Being Mom

Something I have been dealing with after my spouse came out as trans to family and friends is having my quality as a mother questioned. Some actually told me that I am a bad mother for having a trans spouse–or at least because I have not left Jen over it. Some actually think that I would be a better mother if I tore our family apart and left.

I think the thing that annoys me the most about people saying I am a bad mom is when I hear about the really horrid parents on the news. It seems like almost every week I see a few stories in the news about parents doing some of the most horrid and scary things to their children!!! Now I am not saying I am perfect. But I am also not abusing my kids, I am just staying with my trans partner. I really don’t think I should be labeled a bad mom for that. Plus it isn’t like I chose for all of this to happen. I am doing the best I can with what I have. Really that is all anyone can really ask of me.Some would say “no, we don’t want you to leave Billy! We just want Billy to stay as Billy!”

Well let me make this clear, Billy was very very depressed and hated life. He would never have been able to be there for our kids, let alone me, or provide well for them. Jen, however, actually puts effort into life and wants things to be better.

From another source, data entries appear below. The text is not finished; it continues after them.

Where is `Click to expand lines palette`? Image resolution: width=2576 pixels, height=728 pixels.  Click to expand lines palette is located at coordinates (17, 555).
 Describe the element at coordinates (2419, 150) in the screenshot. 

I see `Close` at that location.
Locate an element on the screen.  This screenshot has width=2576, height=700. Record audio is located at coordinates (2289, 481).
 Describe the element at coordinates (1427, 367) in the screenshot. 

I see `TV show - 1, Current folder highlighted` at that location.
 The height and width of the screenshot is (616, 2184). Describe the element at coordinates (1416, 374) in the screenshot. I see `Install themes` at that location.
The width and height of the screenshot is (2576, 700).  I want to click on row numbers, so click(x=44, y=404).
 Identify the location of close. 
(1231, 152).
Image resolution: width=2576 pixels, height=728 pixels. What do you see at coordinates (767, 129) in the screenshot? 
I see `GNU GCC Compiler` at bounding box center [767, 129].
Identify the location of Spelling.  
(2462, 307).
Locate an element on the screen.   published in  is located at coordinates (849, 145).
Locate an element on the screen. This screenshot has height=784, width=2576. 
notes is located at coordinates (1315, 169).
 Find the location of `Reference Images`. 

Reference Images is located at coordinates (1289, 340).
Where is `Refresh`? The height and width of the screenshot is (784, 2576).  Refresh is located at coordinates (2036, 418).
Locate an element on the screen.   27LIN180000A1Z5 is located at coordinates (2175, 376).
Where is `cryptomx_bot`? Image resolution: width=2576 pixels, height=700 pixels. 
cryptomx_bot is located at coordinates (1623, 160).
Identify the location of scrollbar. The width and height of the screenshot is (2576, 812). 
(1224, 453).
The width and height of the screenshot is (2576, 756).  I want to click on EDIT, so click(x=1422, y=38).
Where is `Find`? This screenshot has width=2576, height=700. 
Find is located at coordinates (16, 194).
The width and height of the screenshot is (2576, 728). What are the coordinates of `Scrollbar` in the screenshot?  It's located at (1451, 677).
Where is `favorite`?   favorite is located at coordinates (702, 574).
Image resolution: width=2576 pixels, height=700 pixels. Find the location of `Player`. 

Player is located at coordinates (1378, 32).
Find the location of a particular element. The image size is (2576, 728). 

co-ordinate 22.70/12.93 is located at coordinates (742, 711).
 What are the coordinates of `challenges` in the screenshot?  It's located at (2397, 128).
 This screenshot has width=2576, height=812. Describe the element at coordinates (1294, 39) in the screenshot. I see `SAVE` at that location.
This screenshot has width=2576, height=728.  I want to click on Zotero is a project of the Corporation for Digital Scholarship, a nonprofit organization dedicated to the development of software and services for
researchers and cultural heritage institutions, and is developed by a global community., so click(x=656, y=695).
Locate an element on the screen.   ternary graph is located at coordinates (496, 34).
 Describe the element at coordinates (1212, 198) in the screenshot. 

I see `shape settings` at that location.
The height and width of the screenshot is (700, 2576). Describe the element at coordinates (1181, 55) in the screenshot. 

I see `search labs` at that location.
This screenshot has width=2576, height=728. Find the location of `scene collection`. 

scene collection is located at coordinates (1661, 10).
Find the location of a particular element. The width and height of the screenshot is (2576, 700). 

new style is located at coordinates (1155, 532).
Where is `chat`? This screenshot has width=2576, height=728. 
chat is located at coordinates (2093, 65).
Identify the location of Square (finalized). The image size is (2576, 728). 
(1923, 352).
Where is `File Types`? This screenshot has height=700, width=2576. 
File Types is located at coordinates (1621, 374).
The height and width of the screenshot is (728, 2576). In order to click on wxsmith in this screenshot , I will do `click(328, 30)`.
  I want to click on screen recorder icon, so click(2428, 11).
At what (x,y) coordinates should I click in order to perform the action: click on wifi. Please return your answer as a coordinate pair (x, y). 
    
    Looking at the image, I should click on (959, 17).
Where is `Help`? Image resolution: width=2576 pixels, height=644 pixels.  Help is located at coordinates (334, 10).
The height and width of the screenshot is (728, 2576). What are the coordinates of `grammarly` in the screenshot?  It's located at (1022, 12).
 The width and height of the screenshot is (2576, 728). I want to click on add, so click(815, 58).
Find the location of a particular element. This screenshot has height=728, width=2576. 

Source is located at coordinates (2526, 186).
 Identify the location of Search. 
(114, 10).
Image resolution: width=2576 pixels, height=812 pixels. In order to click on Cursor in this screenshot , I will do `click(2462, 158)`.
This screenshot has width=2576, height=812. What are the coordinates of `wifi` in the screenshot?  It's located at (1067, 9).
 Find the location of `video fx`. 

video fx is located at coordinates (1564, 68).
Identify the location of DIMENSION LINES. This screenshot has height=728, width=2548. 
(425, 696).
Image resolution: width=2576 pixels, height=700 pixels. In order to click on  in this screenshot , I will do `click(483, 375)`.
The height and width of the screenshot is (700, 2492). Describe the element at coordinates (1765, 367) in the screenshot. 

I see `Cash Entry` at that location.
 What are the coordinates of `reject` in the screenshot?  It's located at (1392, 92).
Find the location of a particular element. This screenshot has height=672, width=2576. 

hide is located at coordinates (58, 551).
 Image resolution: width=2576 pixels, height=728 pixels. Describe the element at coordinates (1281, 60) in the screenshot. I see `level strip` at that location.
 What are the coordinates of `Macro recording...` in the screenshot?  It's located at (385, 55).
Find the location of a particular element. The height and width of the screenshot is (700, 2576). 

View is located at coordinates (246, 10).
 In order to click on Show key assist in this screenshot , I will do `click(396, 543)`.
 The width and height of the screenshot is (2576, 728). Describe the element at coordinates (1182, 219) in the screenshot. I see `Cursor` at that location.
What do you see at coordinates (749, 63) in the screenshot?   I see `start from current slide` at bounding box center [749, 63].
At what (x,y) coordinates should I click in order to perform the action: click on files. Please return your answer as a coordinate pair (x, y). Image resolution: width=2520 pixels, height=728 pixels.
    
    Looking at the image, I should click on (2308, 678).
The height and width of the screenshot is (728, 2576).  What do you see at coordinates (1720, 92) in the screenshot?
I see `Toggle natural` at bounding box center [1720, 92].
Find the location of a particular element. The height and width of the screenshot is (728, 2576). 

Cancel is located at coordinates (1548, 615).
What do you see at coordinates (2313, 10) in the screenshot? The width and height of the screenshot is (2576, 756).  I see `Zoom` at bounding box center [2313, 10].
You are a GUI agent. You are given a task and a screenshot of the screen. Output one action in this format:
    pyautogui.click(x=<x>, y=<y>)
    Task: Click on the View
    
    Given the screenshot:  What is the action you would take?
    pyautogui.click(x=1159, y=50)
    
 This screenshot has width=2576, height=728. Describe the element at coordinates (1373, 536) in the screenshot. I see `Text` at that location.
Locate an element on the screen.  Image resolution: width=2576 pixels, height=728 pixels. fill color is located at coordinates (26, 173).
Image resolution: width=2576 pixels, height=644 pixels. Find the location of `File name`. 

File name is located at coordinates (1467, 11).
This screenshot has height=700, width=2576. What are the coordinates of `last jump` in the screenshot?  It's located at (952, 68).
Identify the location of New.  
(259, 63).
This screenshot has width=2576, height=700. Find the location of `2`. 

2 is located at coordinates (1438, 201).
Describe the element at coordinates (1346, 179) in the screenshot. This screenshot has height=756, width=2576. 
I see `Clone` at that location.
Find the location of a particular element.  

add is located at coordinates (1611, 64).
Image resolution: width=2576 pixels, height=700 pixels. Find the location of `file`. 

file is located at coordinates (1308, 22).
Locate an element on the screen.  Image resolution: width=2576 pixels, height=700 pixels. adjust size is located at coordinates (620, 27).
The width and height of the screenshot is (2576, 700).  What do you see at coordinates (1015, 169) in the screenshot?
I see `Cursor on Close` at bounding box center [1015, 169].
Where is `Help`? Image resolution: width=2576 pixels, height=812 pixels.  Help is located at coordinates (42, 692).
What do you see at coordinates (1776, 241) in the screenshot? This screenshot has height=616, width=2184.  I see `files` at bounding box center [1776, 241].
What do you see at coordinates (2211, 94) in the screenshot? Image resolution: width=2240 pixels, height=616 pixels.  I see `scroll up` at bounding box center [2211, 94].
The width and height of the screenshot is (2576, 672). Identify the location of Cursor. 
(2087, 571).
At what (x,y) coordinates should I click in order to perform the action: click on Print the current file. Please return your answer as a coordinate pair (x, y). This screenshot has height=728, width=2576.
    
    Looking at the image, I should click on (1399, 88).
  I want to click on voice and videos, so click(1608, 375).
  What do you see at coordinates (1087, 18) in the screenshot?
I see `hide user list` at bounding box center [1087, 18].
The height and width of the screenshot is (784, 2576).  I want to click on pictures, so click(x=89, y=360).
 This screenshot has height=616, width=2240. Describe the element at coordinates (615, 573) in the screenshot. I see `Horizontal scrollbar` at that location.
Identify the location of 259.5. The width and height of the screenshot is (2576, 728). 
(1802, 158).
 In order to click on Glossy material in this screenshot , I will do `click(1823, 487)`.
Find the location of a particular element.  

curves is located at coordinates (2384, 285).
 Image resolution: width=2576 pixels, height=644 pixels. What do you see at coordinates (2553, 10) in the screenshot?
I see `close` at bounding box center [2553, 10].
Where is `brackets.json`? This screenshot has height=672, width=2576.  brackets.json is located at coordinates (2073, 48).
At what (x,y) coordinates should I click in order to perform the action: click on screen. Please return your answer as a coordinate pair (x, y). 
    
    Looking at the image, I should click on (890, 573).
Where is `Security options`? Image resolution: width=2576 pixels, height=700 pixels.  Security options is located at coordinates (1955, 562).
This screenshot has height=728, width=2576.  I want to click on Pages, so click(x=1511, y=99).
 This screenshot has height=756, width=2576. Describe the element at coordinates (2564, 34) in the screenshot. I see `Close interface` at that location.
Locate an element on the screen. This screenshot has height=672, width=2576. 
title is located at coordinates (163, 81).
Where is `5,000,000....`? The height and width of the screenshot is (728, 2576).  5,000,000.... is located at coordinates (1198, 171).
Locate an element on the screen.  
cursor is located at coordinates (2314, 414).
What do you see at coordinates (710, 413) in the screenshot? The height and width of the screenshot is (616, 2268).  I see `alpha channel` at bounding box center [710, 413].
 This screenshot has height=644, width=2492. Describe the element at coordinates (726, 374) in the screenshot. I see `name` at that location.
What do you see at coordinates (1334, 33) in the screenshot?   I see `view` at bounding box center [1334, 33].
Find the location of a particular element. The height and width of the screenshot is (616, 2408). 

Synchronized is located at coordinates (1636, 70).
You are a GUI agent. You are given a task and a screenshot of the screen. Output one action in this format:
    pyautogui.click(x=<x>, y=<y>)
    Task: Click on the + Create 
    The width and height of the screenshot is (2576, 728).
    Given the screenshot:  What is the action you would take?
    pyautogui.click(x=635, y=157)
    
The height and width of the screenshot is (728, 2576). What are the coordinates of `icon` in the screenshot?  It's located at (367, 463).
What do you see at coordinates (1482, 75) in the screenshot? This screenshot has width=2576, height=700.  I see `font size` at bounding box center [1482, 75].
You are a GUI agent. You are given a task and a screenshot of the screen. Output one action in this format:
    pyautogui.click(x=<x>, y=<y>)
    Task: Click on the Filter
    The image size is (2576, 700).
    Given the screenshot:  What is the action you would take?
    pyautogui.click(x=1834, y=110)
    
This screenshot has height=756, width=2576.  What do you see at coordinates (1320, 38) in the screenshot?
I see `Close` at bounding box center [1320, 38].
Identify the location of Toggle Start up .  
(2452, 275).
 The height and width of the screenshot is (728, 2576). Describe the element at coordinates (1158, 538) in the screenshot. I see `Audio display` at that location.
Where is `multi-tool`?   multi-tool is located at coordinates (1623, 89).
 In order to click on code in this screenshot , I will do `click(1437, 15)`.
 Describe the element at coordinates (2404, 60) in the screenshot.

So pretty much what ended up happening was I had to choose between these two people. So, with the information that Jen and I had, we made the choice that we felt would be the best for our family. I know that most people don’t understand. I am not asking for that; I just want to be able to live my life without people questioning everything I do. Also I don’t think anyone really knows everything that we had been and are now dealing with. No one really understands just how much we did to try and keep away from transitioning and how much it hurt. Really this is pretty much plan Z.Sorry for the rant. This has just been a really sore spot for me and with the holidays approaching it hurts more. Mostly because it has been family who have said a lot of mean things and now they want to smile and pretend that they never said these things just so that they can have their perfect holidays. I know I may never get an apology. But I also hate that these people feel like they can just pretend that they never did these things and if I go along with it then I may as well tell them that it is okay to treat me that way. Okay I’ll stop ranting now. I best go do some crafts now so that I can talk more about those later :).